Sacajawea Sees the Pacific

January 1806

(WOMENSENEWS)–The good relationships with native peoples enjoyed by explorers Lewis and Clark on their expedition westward across the Great Plains were attributable to the 17-year-old Native American woman traveling with them. Newborn son on her back, she was interpreter, laundress, cook, food gatherer, nurse and doctor. Most important, Sacajawea’s presence among the 32 white men signaled, to potentially wary eyes, that the traveling party was not hostile.

William Clark’s journals record that at the turn of the year 1806, scouts reported a beached whale on the seashore some distance ahead. As he organized a party, hoping to secure some whale oil, “Shabono, (the French guide to whom Sacajawea had been sold), and his Indian woman were very impatient to be permitted to go. She observed that she had traveled a long way with us to see the great waters and now that that monstrous fish was also to be seen, she thought it very hard that she could not be permitted to see either. (She had never yet been to the ocean.)” No one recorded Sacajawea’s reaction.

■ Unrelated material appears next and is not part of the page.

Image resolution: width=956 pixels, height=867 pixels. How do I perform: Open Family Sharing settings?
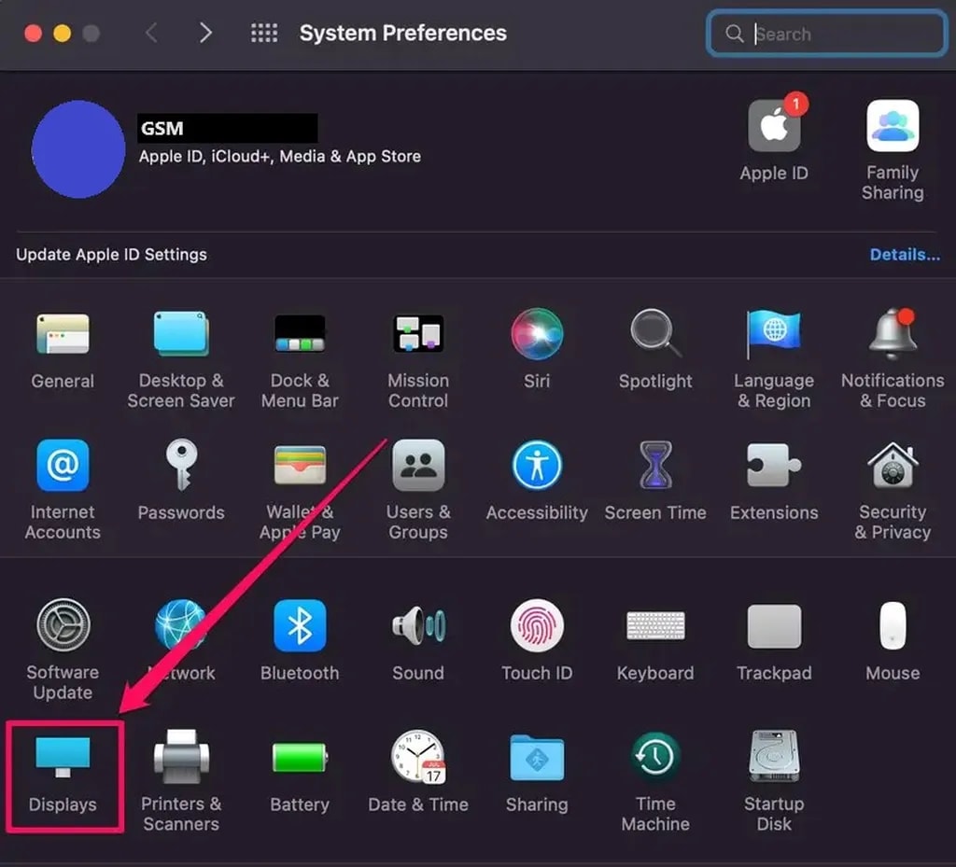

Like Sojourner Truth, Sacajawea became both legend and symbol, reflecting the needs of the people who kept her name alive more than the character or deeds of the woman who saw the great waters. White feminists a century later had their own reactions to (or uses for) the story. During a women’s rights convention in Oregon in 1905, a monument to Sacajawea was unveiled during a ceremony that featured Susan B. Anthony urging that state’s women to lead the way to liberty, as the “guide” had done. On the other hand, as contemporary writer Paula Gunn Allen has pointed out, the idealized statues of her that populate the West can be interpreted to mean that the right to be on Native lands was given to white people by Sacajawea.

Louise Bernikow is writer and historian based in New York. She is also the author of seven books and numerous magazine articles. She travels to campuses and community groups with a lecture and slide show about activism called “The Shoulders We Stand on: Women as Agents of Change.”